The units included in the speech processing apparatus 1 according to the embodiment (the enhancer 11, the converter 12, the filter 13, the inverter 14, the detector 15, and the estimator 16) may be partly or entirely implemented as specialized hardware such as an application specific integrated circuit (ASIC) or a field-programmable gate array (FPGA), in addition to the implementation as a computer program (software).

Furthermore, the speech processing apparatus 1 according to the embodiment may be configured as a network system in which a plurality of computers are interconnected communicatively and in which the units described above are distributed among the computers.
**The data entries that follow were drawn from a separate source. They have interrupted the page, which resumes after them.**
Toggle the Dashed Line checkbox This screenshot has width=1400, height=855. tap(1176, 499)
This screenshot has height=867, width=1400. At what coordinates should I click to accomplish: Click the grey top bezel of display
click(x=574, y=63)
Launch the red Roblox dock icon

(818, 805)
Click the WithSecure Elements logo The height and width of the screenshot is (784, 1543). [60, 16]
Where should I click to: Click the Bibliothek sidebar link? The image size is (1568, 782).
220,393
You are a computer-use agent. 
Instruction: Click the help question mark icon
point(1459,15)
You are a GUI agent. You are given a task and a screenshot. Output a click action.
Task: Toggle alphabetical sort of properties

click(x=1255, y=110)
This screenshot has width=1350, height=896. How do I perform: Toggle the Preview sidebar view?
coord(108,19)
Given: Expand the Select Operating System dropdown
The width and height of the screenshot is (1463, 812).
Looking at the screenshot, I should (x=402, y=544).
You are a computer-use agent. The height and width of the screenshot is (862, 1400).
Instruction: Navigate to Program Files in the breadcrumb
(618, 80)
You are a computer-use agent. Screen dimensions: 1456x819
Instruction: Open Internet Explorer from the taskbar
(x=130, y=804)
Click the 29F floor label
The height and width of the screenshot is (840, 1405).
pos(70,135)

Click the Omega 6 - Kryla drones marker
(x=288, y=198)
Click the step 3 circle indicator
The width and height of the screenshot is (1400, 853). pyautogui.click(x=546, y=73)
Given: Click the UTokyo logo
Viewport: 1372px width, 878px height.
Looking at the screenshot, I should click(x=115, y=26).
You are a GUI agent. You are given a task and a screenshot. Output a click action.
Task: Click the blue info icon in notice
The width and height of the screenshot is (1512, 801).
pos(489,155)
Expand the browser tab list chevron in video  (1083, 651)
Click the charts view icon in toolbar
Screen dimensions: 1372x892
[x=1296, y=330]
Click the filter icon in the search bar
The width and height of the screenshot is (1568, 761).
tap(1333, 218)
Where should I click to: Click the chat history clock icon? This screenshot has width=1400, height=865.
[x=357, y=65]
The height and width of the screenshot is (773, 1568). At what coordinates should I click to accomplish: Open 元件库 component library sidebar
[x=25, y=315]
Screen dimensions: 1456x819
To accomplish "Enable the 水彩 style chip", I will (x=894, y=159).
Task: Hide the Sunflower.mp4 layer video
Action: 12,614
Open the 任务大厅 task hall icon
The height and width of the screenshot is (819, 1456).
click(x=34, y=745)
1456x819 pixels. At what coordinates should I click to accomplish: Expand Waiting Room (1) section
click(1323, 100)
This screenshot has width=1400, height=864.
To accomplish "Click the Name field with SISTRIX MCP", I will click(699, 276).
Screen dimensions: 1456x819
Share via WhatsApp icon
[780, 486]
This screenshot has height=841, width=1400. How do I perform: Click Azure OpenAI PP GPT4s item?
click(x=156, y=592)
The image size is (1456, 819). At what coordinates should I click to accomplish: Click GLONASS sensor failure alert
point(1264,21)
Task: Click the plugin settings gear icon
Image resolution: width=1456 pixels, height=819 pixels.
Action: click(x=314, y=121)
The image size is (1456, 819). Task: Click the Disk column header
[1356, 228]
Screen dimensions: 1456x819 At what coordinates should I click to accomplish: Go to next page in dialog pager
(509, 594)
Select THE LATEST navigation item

One embodiment of the present invention is described above. The embodiment described herein is, however, presented as merely an example, and is not intended to limit the scope of the present invention in any way. The novel embodiment described herein may be embodied in any other various ways, and various omissions, replacements, and modifications are still possible without deviating from the essence of the present invention. The embodiment described herein and modifications thereof are included in the scope and the essence of the present invention, and falls within the scope of the present invention defined by the appended claims and their legal equivalent.

While certain embodiments have been described, these embodiments have been presented by way of example only, and are not intended to limit the scope of the inventions. Indeed, the novel embodiments described herein may be embodied in a variety of other forms; furthermore, various omissions, substitutions and changes in the form of the embodiments described herein may be made without departing from the spirit of the inventions. The accompanying claims and their equivalents are intended to cover such forms or modifications as would fall within the scope and spirit of the inventions.

Claims

1. A speech processing apparatus comprising:

an enhancer configured to generate a frequency spectrum in which a harmonic component included in input sound is enhanced;

a converter configured to convert the frequency spectrum into a first signal in a modulation frequency domain;

a filter configured to filter the first signal to pass human speech; and

an inverter configured to convert the filtered first signal into a second signal in a frequency domain.

2. The apparatus according to claim 1, further comprising a detector configured to detect a speech segment that is a segment of a human speech included in the input sound, based on the second signal.

3. The apparatus according to claim 1, further comprising an estimator configured to estimate a fundamental frequency of a human speech included in the input sound, based on the second signal.

4. The speech processing apparatus according to claim 1, wherein the enhancer is configured to generate a degree-of-dominance spectrum as the frequency spectrum.

5. A speech processing method executed by a speech processing apparatus, the method comprising:

generating a frequency spectrum in which a harmonic component included in input sound is enhanced;

converting the frequency spectrum into a first signal in a modulation frequency domain;

filtering the first signal to pass human speech; and

converting the filtered first signal into a second signal in a frequency domain.

6. A computer program product comprising a computer-readable medium containing a program executed by a computer, the program causing the computer to execute:

generating a frequency spectrum in which a harmonic component included in input sound is enhanced;

converting the frequency spectrum into a first signal in a modulation frequency domain;

filtering the first signal to pass human speech; and

converting the filtered first signal into a second signal in a frequency domain.